The Five plus One’s Seventh Member
Mohammad Irani
The announcement of the Bushehr nuclear power plant’s integration into the national electrical grid, just one day after the IAEA published its report on Iran’s nuclear activities, and at a time when Moscow has put on the table its ‘step-by-step’ proposal, signals Iran's nuclear case’s return to the diplomatic agenda after a period of recession. This piece tries to focus on a number of key issues which may be helpful to get a clear picture of the future of Iran's nuclear program. Any likely scenario concerning this program will be affected by a combination of the following factors:
Firstly, the initiation of the Bushehr reactor’s activity and its integration into the national electrical grid will transform the international community’s view towards the nuclear program. The power plant adds a purely peaceful feature (with no dual applications) to Iran's nuclear program, and forcefully justifies development of a domestic fuel cycle inside Iran. To date, no Western sources have claimed that the Bushehr nuclear power plant is a threat in terms of nuclear proliferation. Even the UN Security Council resolutions have excluded the power plant from sanctions or suspension. In the meantime, the same reactor consumes around thirty tons of 3.5-5 percent enriched uranium per annum, which calls for inevitable massive enrichment. The accusations against Iran for its uranium enrichment are now dismissed. Even the Natanz nuclear site working at full capacity is only capable of providing one-year’s fuel consumption of the Bushehr nuclear power plant.
The argument that Russia has undertaken the responsibility of providing fuel for the nuclear power plant, thus Iran's enrichment activities becoming meaningless, is absolutely baseless. For more than a decade, Moscow held the power plant hostage and used it as the trump card in its deals with the US, while the project was scheduled to be finished in five years. There is no guarantee that Moscow would not use the nuclear fuel for the Bushehr reactor as another level to bargain with Washington in the future. The Russians have proven to be deeply interested in tradeoffs where benefits lie. They will never miss a lucrative deal with the Americans in return for cementing ties with Iran. This is the general pattern of their behavior: the Russians resist Washington’s demands only if there are no chances of trading off with the US over Iran-related issues.

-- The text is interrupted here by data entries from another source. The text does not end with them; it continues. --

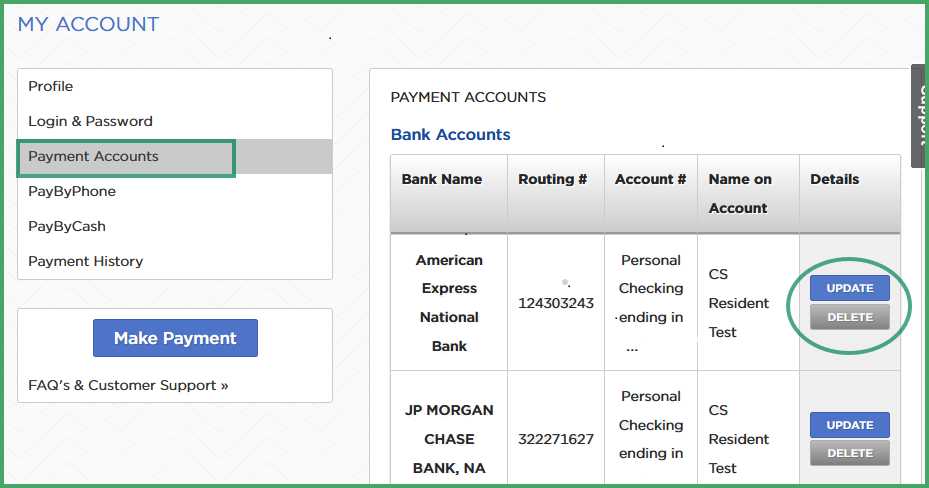
Task: Delete the JP Morgan Chase bank account
Action: [850, 453]
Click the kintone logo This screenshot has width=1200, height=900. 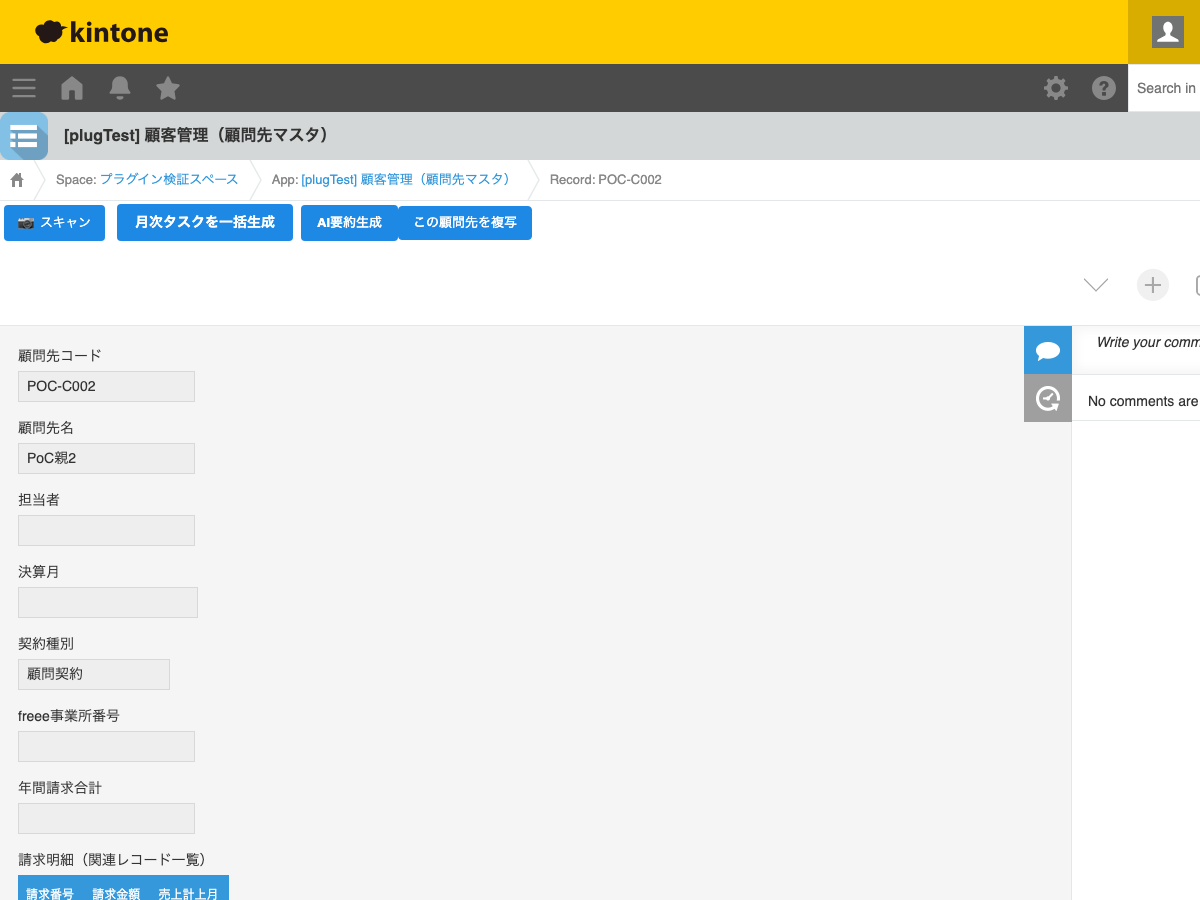102,32
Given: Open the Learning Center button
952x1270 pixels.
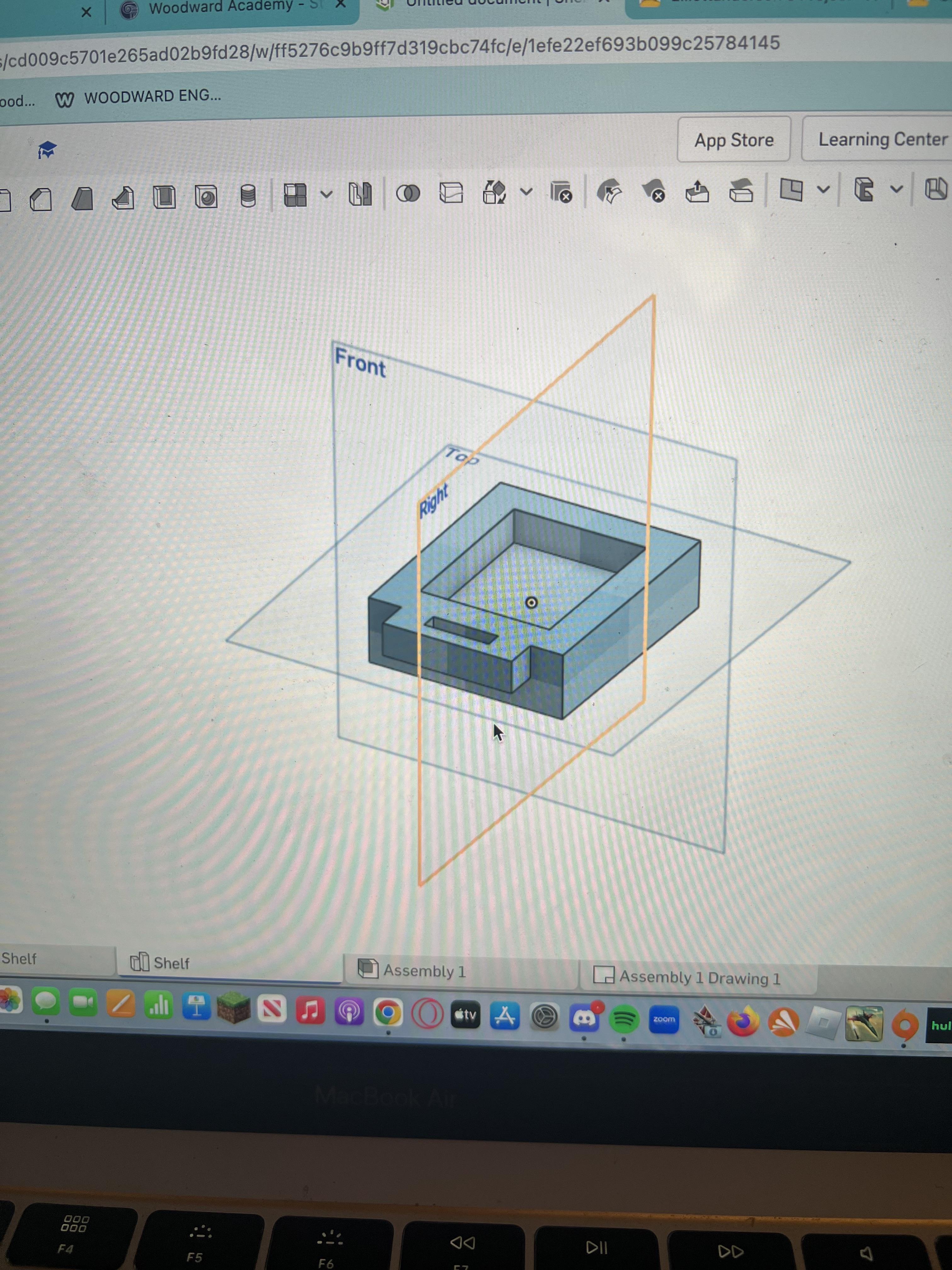Looking at the screenshot, I should [882, 140].
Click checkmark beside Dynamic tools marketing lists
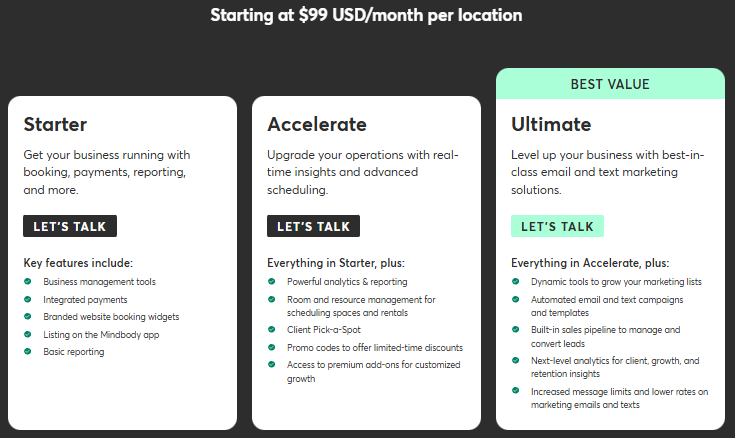The height and width of the screenshot is (438, 735). coord(516,282)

In brief, the Bushehr nuclear power plant launched its activity for the following reasons: 1) the power plant’s capacity to be wielded by Moscow in its deals with Washington has been drained: “this cow gives no more milk.” 2) Security arraignments and intensive investigations have removed any possibilities for the Bushehr power plant to turn into a proliferation site. 3) The Russians have the feeling that with further procrastination in the project, Iran will achieve nuclear know-how and deprive them of cooperation in other nuclear projects. There are already serious doubts about Russia being a reliable partner for the second phase of the Bushehr nuclear project. The delay also erodes trust of Russia and undermines its status in the global nuclear market. Clearly, Moscow’s share of this market is less than the US and the EU, and a tarnished reputation equals missed opportunities. At the moment, the Indians are eyeing the fate of Bushehr’s nuclear power plant to make the final decision about signing a nuclear contract with Moscow.
The launch of the Bushehr reactor will transform the nature of Iran's nuclear program and shift it from a political-security phase into a commercial one, which encourages competition.
The second scenario for Iran's nuclear program comes from Yukia Amano’s recent report, one which is poor in new data, but hints of trends which call for Iran's vigilance. In fact, two basic trends are visible in the report: Iran's nuclear program progresses despite the pressures and sabotage, and the West has faced absolute defeat in this area. In the meantime, Iran has fully exposed its nuclear program to the IAEA and none of its nuclear facilities face legal complications. This is a point confessed by IAEA in the report.
The second trend is more subtle and complex. Since a few months ago, a conspicuous determination in IAEA reports attempts to exclude Iran's nuclear program from possible military dimensions (PMD). This determination is becoming stronger, with Amano trying to downplay all other aspects of Iran's nuclear program vis-à-vis this issue. The question is this: does the West really think Iran is building nuclear weapons? The answer is: ‘definitely not’. Then what is the cause of the IAEA’s focus on and aggrandizement of the likely military aspects of Iran's nuclear program?
Elaborating on this question calls for a lengthy discussion within the conceptual framework of the ‘security attitude towards Iran's nuclear program.’ All the complaints and doomsday scenarios promoted by the West intend not to stop Iran from making a nuclear weapon, but to integrate it into certain political projects, like the one recently proposed by Russia. In that case, the IAEA can be confidently called the seventh member of Five plus One.